_Data for this exercise_.
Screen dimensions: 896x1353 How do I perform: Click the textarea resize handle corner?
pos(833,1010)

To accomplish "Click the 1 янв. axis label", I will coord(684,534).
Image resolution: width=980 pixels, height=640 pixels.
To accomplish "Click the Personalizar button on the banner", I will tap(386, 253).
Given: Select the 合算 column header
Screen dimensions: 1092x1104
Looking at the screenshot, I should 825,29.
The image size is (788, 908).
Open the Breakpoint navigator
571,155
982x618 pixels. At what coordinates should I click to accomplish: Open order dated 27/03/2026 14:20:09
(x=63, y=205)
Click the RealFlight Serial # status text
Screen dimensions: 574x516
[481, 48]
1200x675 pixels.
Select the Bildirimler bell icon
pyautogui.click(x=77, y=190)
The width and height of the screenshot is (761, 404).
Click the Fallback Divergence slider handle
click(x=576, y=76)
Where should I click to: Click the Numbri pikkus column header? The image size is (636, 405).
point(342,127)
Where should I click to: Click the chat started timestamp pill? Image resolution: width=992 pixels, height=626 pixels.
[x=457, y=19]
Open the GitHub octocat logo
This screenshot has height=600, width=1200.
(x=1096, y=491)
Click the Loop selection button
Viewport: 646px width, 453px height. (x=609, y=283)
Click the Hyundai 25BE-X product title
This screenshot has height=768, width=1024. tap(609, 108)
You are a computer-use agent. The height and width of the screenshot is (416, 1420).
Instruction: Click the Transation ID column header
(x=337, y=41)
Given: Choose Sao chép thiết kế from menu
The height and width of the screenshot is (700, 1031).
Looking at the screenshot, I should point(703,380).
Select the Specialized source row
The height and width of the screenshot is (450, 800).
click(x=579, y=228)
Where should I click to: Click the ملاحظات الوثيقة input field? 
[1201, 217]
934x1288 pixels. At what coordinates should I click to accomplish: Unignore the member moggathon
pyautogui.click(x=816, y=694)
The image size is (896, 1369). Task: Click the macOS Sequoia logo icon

_What you will do_.
Output the entries exactly. Leave nothing out.

_Answer space_.
Screen dimensions: 896x1353 How do I perform: Click the textarea resize handle corner?
pos(833,1010)

To accomplish "Click the 1 янв. axis label", I will coord(684,534).
Image resolution: width=980 pixels, height=640 pixels.
To accomplish "Click the Personalizar button on the banner", I will tap(386, 253).
Given: Select the 合算 column header
Screen dimensions: 1092x1104
Looking at the screenshot, I should 825,29.
The image size is (788, 908).
Open the Breakpoint navigator
571,155
982x618 pixels. At what coordinates should I click to accomplish: Open order dated 27/03/2026 14:20:09
(x=63, y=205)
Click the RealFlight Serial # status text
Screen dimensions: 574x516
[481, 48]
1200x675 pixels.
Select the Bildirimler bell icon
pyautogui.click(x=77, y=190)
The width and height of the screenshot is (761, 404).
Click the Fallback Divergence slider handle
click(x=576, y=76)
Where should I click to: Click the Numbri pikkus column header? The image size is (636, 405).
point(342,127)
Where should I click to: Click the chat started timestamp pill? Image resolution: width=992 pixels, height=626 pixels.
[x=457, y=19]
Open the GitHub octocat logo
This screenshot has height=600, width=1200.
(x=1096, y=491)
Click the Loop selection button
Viewport: 646px width, 453px height. (x=609, y=283)
Click the Hyundai 25BE-X product title
This screenshot has height=768, width=1024. tap(609, 108)
You are a computer-use agent. The height and width of the screenshot is (416, 1420).
Instruction: Click the Transation ID column header
(x=337, y=41)
Given: Choose Sao chép thiết kế from menu
The height and width of the screenshot is (700, 1031).
Looking at the screenshot, I should point(703,380).
Select the Specialized source row
The height and width of the screenshot is (450, 800).
click(x=579, y=228)
Where should I click to: Click the ملاحظات الوثيقة input field? 
[1201, 217]
934x1288 pixels. At what coordinates should I click to accomplish: Unignore the member moggathon
pyautogui.click(x=816, y=694)
The image size is (896, 1369). Task: Click the macOS Sequoia logo icon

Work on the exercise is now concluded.